Well, developing well defined concepts is also an iterative process...
The way of programming that Sean is promoting on this talk is called Software Engineering, all other methodologies are called Software Development.
Not all Software Developers are Software Engineers.
C++ is a DIY flatpack language..
Twitter ? What is that ?
One and half hours is definitely boring. Just making it concise helps the C++ community a lot. Great lecture but all that history and quotes. Was I think it's unnecessary.
Passing by value is biting your a_s_s. For some reason these days people want to pass everything by value in C++. The slicing problem also comes from that hell. If you want to pass by value everything, you need a different tool. It's called C#.
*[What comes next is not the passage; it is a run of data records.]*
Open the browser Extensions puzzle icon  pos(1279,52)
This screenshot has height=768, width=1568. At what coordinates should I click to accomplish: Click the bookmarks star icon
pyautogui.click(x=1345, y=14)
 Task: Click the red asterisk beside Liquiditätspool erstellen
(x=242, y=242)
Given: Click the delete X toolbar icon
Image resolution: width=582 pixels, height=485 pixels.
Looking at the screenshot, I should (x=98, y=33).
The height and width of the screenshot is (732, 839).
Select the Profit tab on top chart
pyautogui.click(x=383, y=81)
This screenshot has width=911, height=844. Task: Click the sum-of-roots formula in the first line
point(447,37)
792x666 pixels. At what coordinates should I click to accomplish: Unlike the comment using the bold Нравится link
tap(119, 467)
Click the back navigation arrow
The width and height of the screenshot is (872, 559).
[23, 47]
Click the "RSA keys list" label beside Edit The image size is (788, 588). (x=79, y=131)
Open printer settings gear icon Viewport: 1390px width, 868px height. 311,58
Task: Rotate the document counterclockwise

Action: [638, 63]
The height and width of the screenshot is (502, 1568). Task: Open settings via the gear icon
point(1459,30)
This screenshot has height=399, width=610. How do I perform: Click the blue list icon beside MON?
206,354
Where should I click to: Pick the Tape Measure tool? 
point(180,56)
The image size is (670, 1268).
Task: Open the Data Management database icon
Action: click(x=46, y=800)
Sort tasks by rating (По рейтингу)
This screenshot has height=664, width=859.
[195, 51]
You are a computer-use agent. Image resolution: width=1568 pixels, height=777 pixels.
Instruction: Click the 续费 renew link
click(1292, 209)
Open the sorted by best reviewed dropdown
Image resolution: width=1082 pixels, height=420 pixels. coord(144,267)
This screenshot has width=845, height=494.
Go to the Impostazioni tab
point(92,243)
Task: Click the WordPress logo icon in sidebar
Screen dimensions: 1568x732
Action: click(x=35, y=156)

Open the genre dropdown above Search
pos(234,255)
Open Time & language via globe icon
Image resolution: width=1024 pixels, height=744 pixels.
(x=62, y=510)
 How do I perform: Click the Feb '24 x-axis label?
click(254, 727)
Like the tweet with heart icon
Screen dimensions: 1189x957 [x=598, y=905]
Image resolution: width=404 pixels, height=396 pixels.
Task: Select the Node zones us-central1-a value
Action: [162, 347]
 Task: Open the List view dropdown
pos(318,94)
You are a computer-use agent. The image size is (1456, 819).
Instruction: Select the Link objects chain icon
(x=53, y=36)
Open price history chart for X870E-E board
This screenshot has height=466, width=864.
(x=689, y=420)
This doesn't make sense. You pass by value when what you are passing is small enough to pass by value. If you pass everything by reference you are giving up optimizations for no good reason at all. Take string_view for example. Unless you are mutating the original string view object, there is no good reason to pass it as reference. Pointers are passed by value and not by reference.
I don't get what you are trying to say here, even.
b-but my move semantics...
There are even more disadvantages to passing by reference. The compiler must assume possible aliasing. This can even mean that an argument passed by const reference isn't actually const as observed by the function since it is aliased by a non-const reference.
@@simonfarre4907 Pointers are usually register-sized. The exception is fat pointers for member functions.
@@majormalfunction0071 yeah and they themselves are passed by value not by reference. That is the point.